Baker Hughes released an updated rig count today. This week’s count saw a shift in the oil and gas split, with oil rigs increasing by seven rigs while gas rigs fell by five. The rig additions were solely horizontal, with eight horizontal rigs added to the mix, directional rigs fell by four, and vertical rigs fell by three.
Looking at additions by basin, the majority of gains came in Texas between activity in the Permian and Eagle Ford, with one rig added in the Williston Basin. The Permian added five rigs, and the Eagle Ford saw an increase of four.

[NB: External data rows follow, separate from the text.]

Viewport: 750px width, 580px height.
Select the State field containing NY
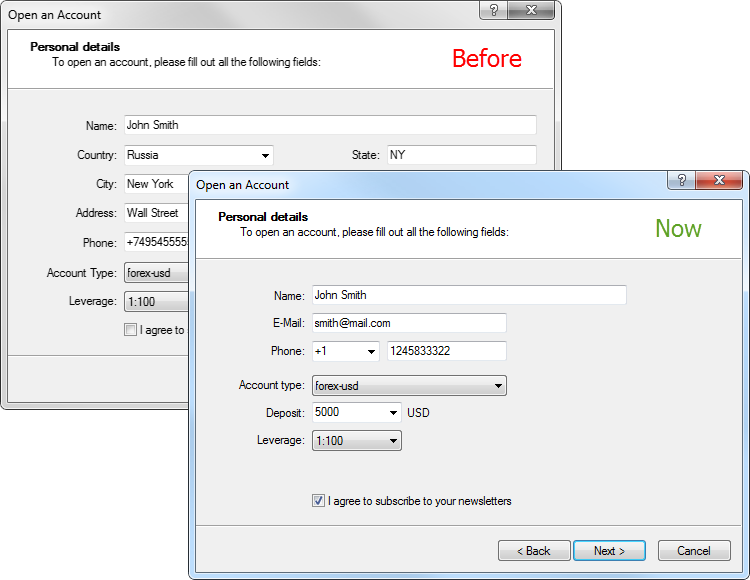460,155
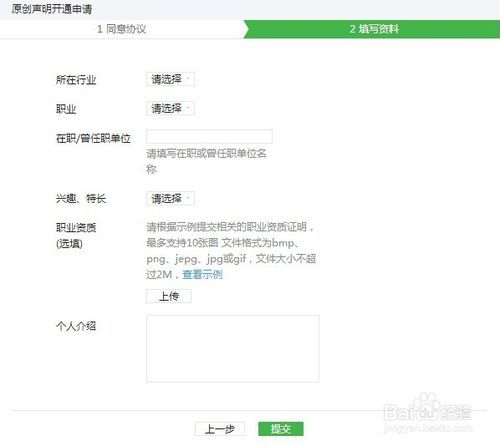The width and height of the screenshot is (500, 446).
Task: Focus the 在职/曾任职单位 text field
Action: [209, 137]
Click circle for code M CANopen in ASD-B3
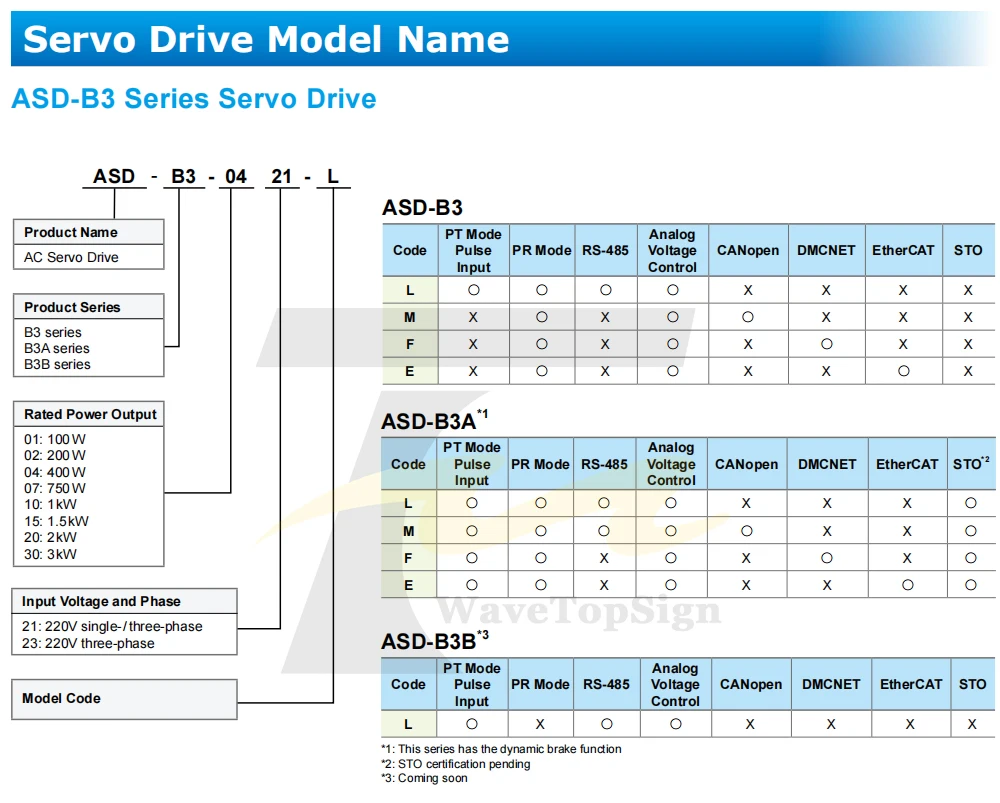The width and height of the screenshot is (1000, 803). [x=748, y=317]
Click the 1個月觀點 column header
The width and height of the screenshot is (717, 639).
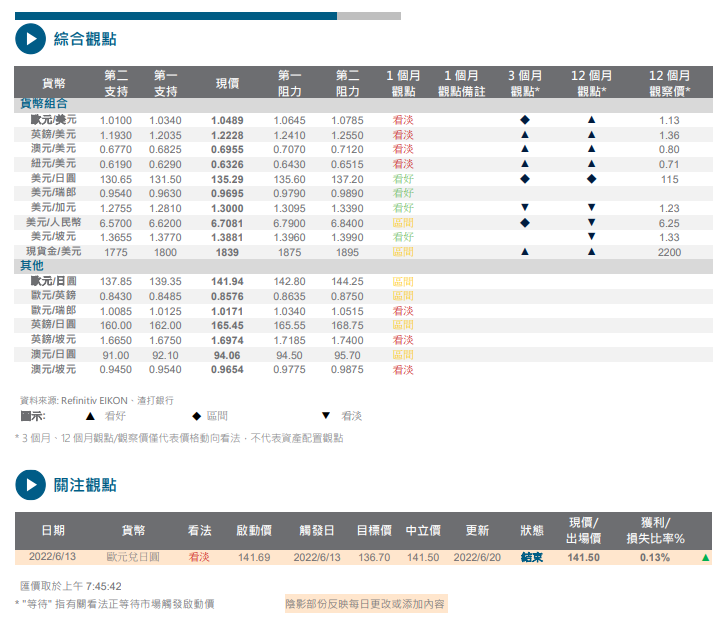pyautogui.click(x=403, y=83)
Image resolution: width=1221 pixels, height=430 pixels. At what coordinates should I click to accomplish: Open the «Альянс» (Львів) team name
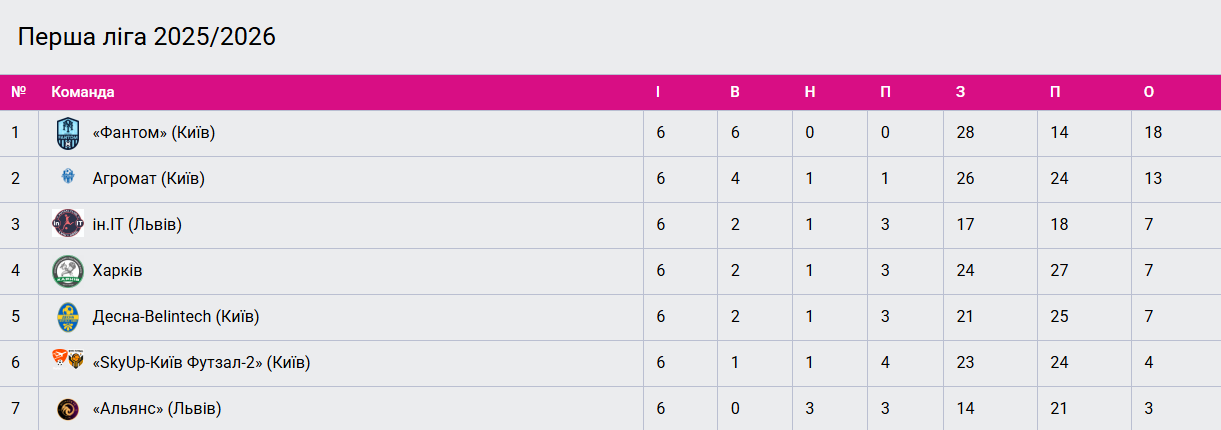coord(157,409)
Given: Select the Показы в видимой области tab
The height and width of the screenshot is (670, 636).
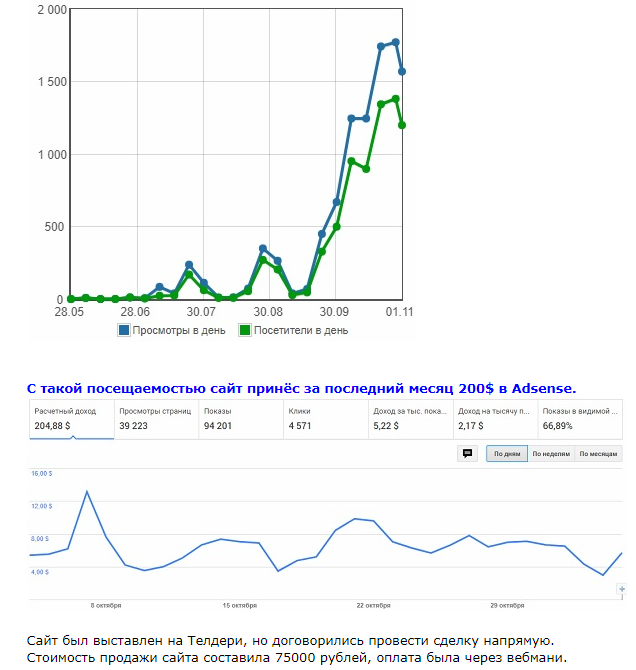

The Permian has been a major influence on the increase in rig count over the last 2 ½ months. Since May 13, 2016, there has been an increase of 63 oil rigs in the U.S. with 44 of them coming from activity in the Permian, or 70% of the rig count increase accountable to the Permian.
Focus on the Permian
Rig counts in the Permian continue to inch upward, extending the streak of weeks with a decline to 12 straight. Other basin have seen increases, in particular the DJ-Niobrara with a move upward from 12 to 18 over the same timeframe, but the addition of six rigs pales in comparison to the 44 additions in the Permian. What is it that makes the Permian so attractive? Well economics.
The Permian has two major sub-basins that include multiple horizons of wells, and a plethora of potential drilling locations. Those two sub-basins are two of the most sought after positions as of late with companies picking up acreage left and right in these basin. The two basins are the Delaware and the Midland Basin.
Well costs and recoverable hydrocarbons are two of the biggest factor in determining the IRR of a given play. And truth be told, this is relative to a specific well and the costs and returns associated with each well. However, on a basin to basin assessment, metrics averaged across several wells in the basin can provide insight in to the economics of the play.
Current wells costs in the Permian are averaging approximately $6-7 million across the basin with EURs in the 800 MBoe range. As a comparison, well costs in the Bakken are still in the range of $8 to $9 million with EUR rates approximately 650-700 MBoe. As noted, these numbers are relative to different parameters at each drilling location, but ultimately, in the Permian companies are drilling less expensive wells and realizing a greater return in sellable product.
As oil prices sit in the $40-$50 range, operators will be looking for the most effective use of capital to generate a return and consequent cash flow. Given the economics of the Permian, it is reasonable to expect that rig additions in the coming months will largely center around this basin with sporadic activity coming in other basins.